Une équipe spartakiste qui se fait une belle frayeur à la vingt-quatrième minute. Sur un mauvais changement de ligne, Andreï Potaïtchouk file vers le but, mais une fois encore, Alexeï Volkov veille. Et cela file d'une cage à l'autre, une minute plus tard, c'est au tour de Peteris Skudra d'arrêter un tir... du casque du Tchèque Martin Strba ! Le Spartak est en supériorité numérique (Denis Metliouk a été sanctionné à la 26e), mais le Khimik parvient à se défaire de l'étreinte et à tuer tranquillement la pénalité. Du moins, c'est ce que l'on pense. Tss, quelle erreur ! Car Peteris Skudra laisse un rebond en fin de prison et Dimitri Léonov n'a aucun mal à contourner le gardien letton et à marquer dans la cage vide (2-2 à 26'58). Peteris Skudra est encore à l'ouvrage à la 27e avec une superbe mitaine sur un tir de Dimitri Sémine.

À 30'00 pile poil, le Spartak invente la pause de la mi-match.
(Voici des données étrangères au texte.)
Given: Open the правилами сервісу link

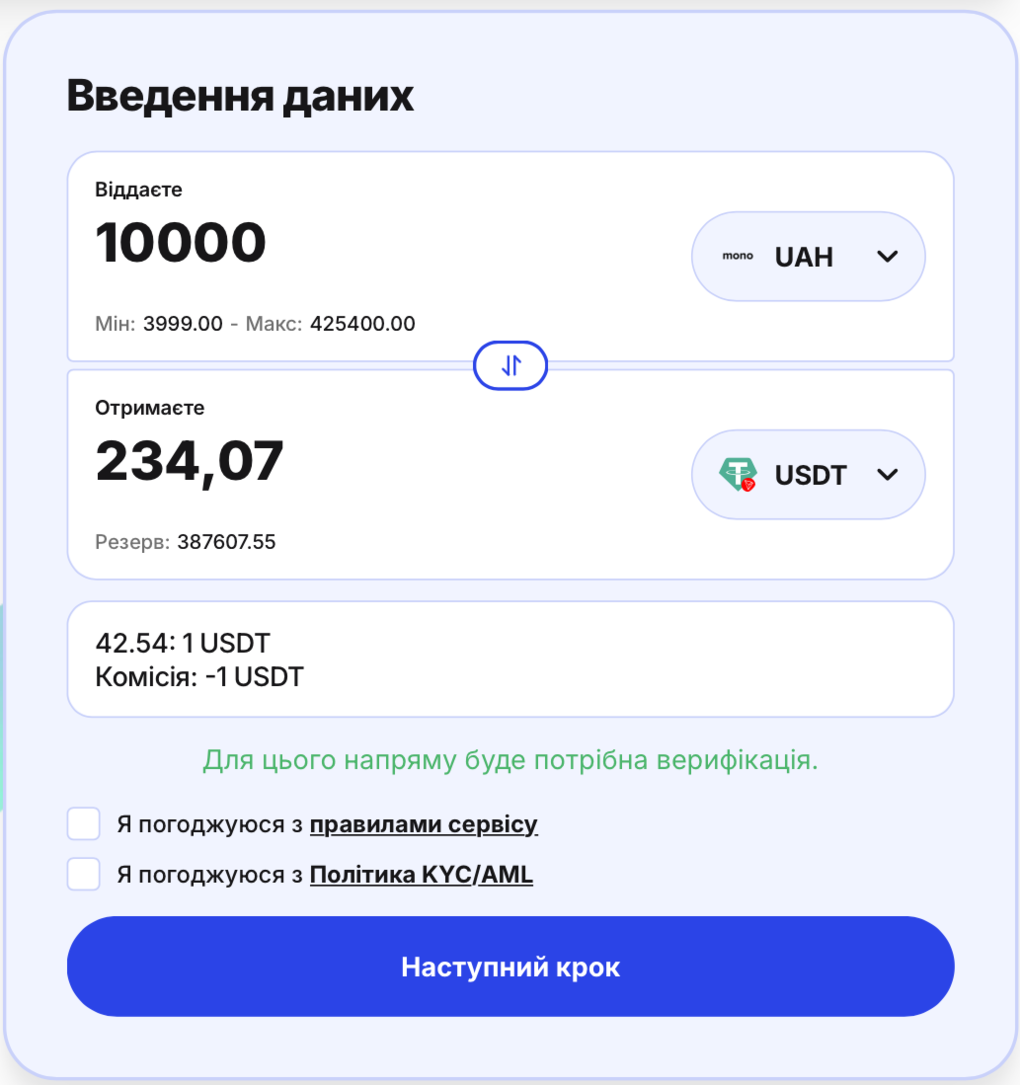Looking at the screenshot, I should (x=423, y=825).
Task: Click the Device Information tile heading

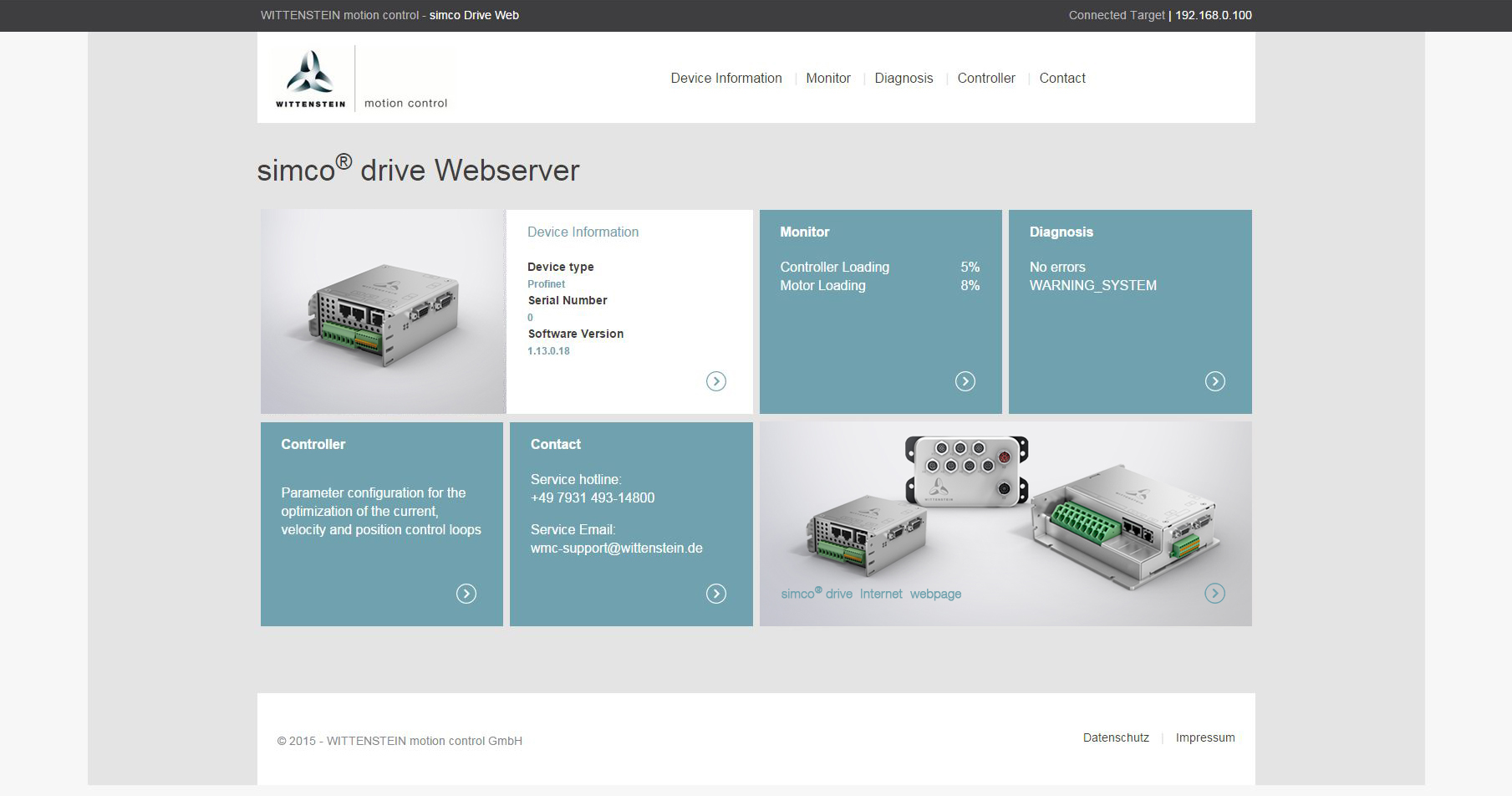Action: click(x=583, y=232)
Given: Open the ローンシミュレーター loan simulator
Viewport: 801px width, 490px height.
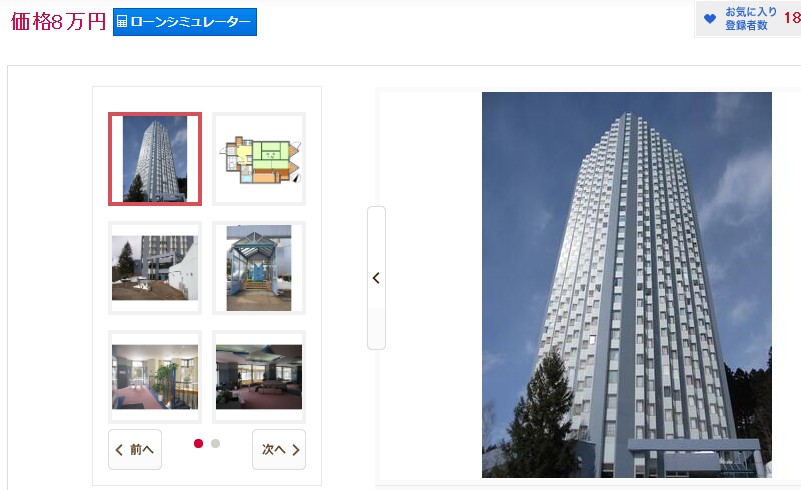Looking at the screenshot, I should click(x=185, y=22).
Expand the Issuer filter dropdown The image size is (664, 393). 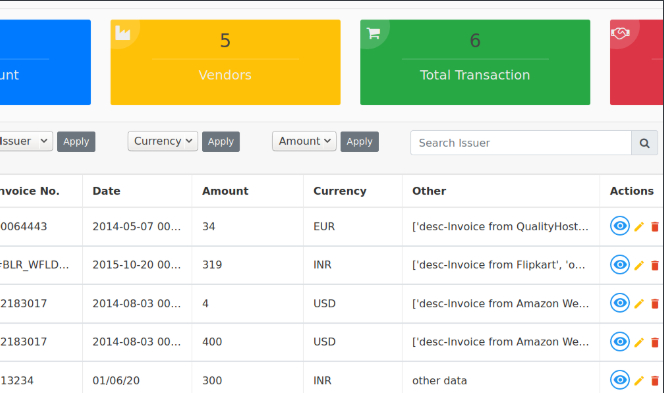23,141
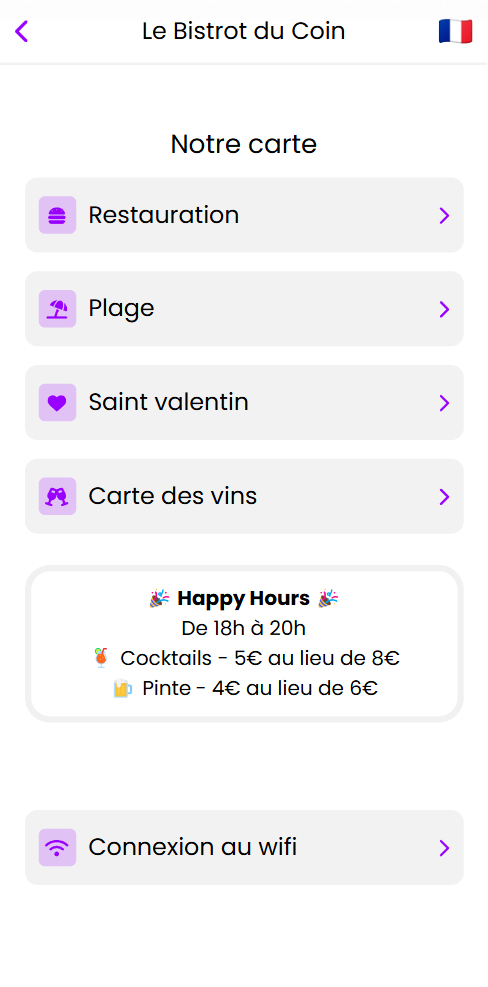488x987 pixels.
Task: Open the Saint valentin menu label
Action: click(168, 402)
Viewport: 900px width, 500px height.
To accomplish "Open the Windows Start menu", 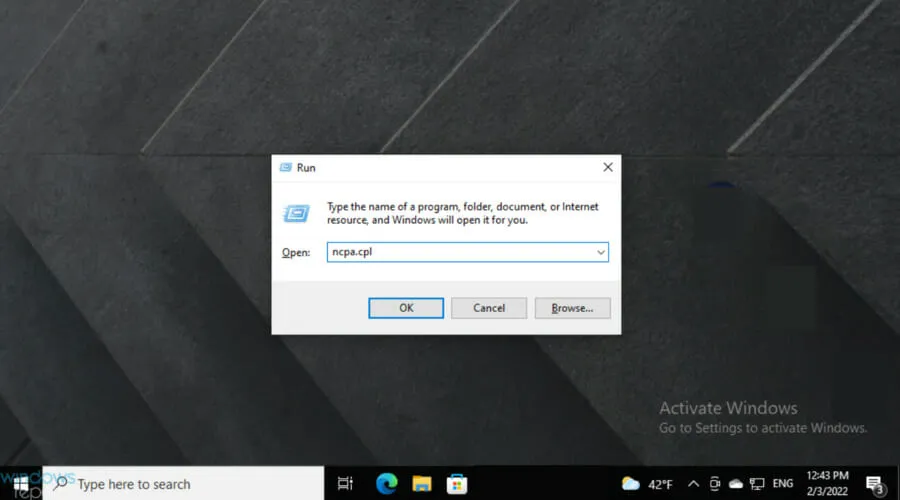I will [20, 484].
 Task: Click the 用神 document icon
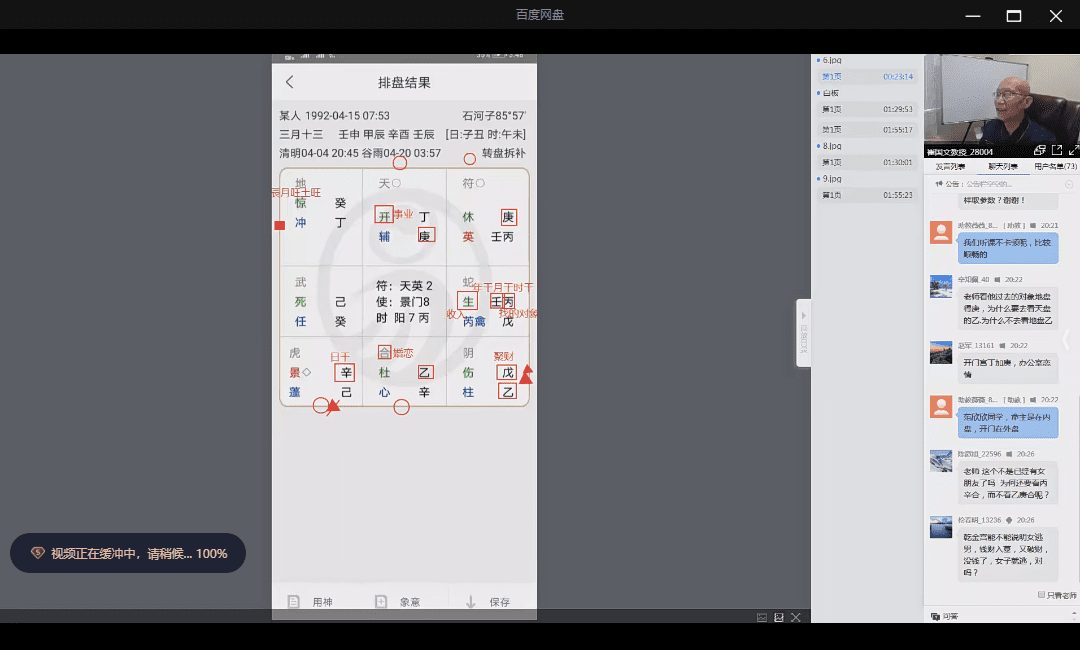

Un bout de la balustrade se casse la figure (une balustrade a une figure maintenant ?) et les employés de Sokolniki en sont réduits à remplacer les joueurs sur la glace... Une fois le jeu repris, C'est Viatcheslav Kozlov qui se met en évidence. L'attaquant d'Atlanta effectue un beau raid en slalom dans la défense des joueurs de la capitale, puis c'est Andreï Potaïtchouk qui vingt secondes plus tard tire de près. Les attaques sont chimiques en cette fin de tiers. D'ailleurs, à la 35e, les visiteurs pensent avoir marqué. Ils lèvent les bras. Mais le palet n'est pas rentré. Vexés, les défenseurs spartakistes font savoir avec les poings que l'on ne marque pas comme cela un but à Sokolniki ! Viatcheslav Kozlov et Evgueni Tsybouk (qui venait de sortir de prison depuis sept secondes !) vont donc se calmer deux minutes sur le banc. La dernière action dangereuse du tiers sera quand même spartakiste avec un tir de Dimitri Sémine sur un rebond, après une très belle action des locaux.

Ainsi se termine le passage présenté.